La veterinaria escucha sin pestañear mi duda: ¿qué derecho tengo a decidir mutilar en Casís, la gata con la que vivo en Tlalpan, la posibilidad de ser madre?, pero lo único que ella dice es: “¿sí va a querer la cirugía? Si sí, dígame para poder avisarle al compañero que va a ayudarme”. Y termino por decir sí; digo sí a pesar de que decir sí implica cosas que quizá me resultan siniestras, como, por ejemplo: mutilar en Casís su derecho a ser madre revela que me asumo dueño: le doy de comer y le doy techo, en su alimento y cama gasto dinero, y eso la hace mía. Es mía y no quiero que sus crías tengan en las calles de Ciudad de México una vida de hambre, abandono, enfermedad, frío, crueldad, sufrimiento y maltrato. Es una idea tranquilizadora que me justifica. ¿Qué tan honesto estoy siendo sobre mis motivaciones? La posesión en sí misma es un asunto de naturaleza egoísta y vertical. Es mía y no quiero que me moleste con su angustia reproductiva. Es mía y la idea de su celo me aterra. Es mía y para que no me despierten le destruyo sus agudísimos chillidos de deseo, rabia y desconcierto.
El asunto dentro de mí se enreda: la decisión consciente (no quiero que sus crías tengan en las calles de Ciudad de México una vida de hambre, abandono, enfermedad, frío, crueldad, sufrimiento y maltrato) no es menos verdadera que la decisión siniestra (mutilo a MI gata porque antepongo mi tranquilidad a su maternidad).
Y digo: “sí, esterilícela, se llama Casís, tiene siete meses”, una afirmación que nace en la irresolución; luz verde que parpadea desde la duda.
Mi abuela y padre no tuvieron estos conflictos; operaron a sus mascotas sin vacilar. Pertenecen a generaciones guiadas por inflexibles esquemas (matrimonio, trabajo de oficina, misa…) que les permitían decidir desde la seguridad y la certeza (por más falsas que éstas fueran). Mi generación rechaza esos esquemas por intolerantes y violentos, pero no hemos sido capaces de colocar otros. Estamos rotos y habitamos la incertidumbre; desde ahí tomamos decisiones.

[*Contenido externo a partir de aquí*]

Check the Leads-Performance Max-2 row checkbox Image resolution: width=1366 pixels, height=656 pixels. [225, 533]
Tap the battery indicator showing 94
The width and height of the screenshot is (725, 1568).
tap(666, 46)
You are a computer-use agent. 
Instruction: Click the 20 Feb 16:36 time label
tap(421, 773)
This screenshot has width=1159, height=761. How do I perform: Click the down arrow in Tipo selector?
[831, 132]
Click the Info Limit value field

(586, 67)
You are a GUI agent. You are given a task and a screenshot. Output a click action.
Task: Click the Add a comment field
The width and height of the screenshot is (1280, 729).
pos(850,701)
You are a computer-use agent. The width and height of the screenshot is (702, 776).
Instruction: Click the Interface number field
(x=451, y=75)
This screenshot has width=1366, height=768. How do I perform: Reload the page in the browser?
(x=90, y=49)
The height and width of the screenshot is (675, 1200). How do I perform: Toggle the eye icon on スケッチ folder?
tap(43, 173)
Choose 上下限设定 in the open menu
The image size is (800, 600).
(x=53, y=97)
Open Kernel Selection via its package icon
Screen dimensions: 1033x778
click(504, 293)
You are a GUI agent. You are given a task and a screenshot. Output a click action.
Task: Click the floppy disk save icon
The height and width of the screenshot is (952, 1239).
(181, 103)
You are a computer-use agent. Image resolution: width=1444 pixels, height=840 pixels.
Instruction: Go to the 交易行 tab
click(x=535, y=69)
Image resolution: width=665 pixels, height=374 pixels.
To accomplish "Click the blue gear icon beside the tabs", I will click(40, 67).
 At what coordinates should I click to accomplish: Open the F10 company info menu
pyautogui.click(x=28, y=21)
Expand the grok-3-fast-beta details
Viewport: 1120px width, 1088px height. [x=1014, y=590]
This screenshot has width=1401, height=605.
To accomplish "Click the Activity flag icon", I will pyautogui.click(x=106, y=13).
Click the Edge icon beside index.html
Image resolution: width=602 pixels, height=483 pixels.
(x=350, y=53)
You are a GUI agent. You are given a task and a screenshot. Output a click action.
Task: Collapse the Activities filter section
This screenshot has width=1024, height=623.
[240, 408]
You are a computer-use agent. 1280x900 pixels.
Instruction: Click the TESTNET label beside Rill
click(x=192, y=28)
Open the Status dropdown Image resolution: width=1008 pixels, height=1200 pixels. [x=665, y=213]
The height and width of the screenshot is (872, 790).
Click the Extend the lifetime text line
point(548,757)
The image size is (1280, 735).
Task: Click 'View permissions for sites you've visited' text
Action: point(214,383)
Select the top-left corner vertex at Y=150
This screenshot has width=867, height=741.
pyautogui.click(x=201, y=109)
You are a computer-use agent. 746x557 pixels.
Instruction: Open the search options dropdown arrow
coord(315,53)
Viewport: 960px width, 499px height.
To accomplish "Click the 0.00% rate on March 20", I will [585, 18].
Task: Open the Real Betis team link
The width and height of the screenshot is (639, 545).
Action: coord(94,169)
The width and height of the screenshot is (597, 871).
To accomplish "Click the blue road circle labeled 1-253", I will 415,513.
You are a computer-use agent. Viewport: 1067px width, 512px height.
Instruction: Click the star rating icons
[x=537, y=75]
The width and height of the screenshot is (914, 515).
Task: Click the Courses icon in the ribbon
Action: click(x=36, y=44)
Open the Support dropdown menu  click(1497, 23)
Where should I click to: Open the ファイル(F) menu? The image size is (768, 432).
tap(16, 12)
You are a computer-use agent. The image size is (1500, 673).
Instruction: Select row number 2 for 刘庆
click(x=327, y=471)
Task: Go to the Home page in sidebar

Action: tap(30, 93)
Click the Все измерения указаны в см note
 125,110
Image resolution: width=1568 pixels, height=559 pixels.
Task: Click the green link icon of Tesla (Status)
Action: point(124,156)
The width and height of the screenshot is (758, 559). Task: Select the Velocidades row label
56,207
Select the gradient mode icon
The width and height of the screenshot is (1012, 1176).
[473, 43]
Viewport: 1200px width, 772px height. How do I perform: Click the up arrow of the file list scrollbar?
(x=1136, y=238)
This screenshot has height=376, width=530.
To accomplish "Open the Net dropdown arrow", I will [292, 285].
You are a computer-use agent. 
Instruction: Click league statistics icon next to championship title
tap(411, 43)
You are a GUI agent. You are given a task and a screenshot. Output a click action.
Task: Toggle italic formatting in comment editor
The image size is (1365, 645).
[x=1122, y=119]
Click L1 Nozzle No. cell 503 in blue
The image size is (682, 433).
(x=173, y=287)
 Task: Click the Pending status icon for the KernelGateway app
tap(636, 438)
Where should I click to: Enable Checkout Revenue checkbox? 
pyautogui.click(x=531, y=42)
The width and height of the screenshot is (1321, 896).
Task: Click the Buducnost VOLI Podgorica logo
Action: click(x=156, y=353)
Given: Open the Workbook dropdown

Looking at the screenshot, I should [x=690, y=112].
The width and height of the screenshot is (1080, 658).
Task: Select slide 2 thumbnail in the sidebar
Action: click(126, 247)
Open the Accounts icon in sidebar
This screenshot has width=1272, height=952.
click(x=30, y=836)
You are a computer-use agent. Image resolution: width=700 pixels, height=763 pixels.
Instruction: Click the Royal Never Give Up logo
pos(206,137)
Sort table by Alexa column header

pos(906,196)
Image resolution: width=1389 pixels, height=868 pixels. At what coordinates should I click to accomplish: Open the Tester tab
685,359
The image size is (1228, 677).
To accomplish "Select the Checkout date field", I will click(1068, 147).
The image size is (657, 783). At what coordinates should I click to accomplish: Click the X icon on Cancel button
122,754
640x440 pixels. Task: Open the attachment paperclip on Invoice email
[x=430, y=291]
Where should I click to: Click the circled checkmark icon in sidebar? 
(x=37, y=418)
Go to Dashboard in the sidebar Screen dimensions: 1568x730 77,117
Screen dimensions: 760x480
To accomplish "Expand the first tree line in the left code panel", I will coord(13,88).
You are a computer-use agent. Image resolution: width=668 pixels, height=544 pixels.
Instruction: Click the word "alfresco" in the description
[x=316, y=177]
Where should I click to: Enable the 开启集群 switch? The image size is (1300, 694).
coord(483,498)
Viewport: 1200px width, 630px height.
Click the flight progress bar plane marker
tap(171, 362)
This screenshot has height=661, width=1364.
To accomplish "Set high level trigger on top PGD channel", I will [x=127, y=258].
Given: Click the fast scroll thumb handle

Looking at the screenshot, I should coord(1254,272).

Tras esterilizar a Casís, la veterinaria dice: “15 días con el collar isabelino y dale cada cinco horas los medicamentos que te estoy dando (pastillas y un polvo naranja para disolver en agua)”, pero el collar isabelino incomoda a Casís hasta hacerla sufrir y la solución le provoca arcadas de vómito, así que decido no hacer caso. Digo: pinche veterinaria anticuada y decido liberar la cabeza de mi gata y dejarla sanar sola.
Tras tres días bien, una noche descubro que Casís se ha lamido el muslo hasta dejarlo al rojo vivo y con los dientes arranca mechones del pelo negro que le cubre la parte interior de su cola.
Al verla, la veterinaria celebra que la herida de su esterilización esté limpia y cerrada.
“¿Y su muslo descarnado, y su cola despedazada?”
“Oh, no es grave: estrés postraumático”.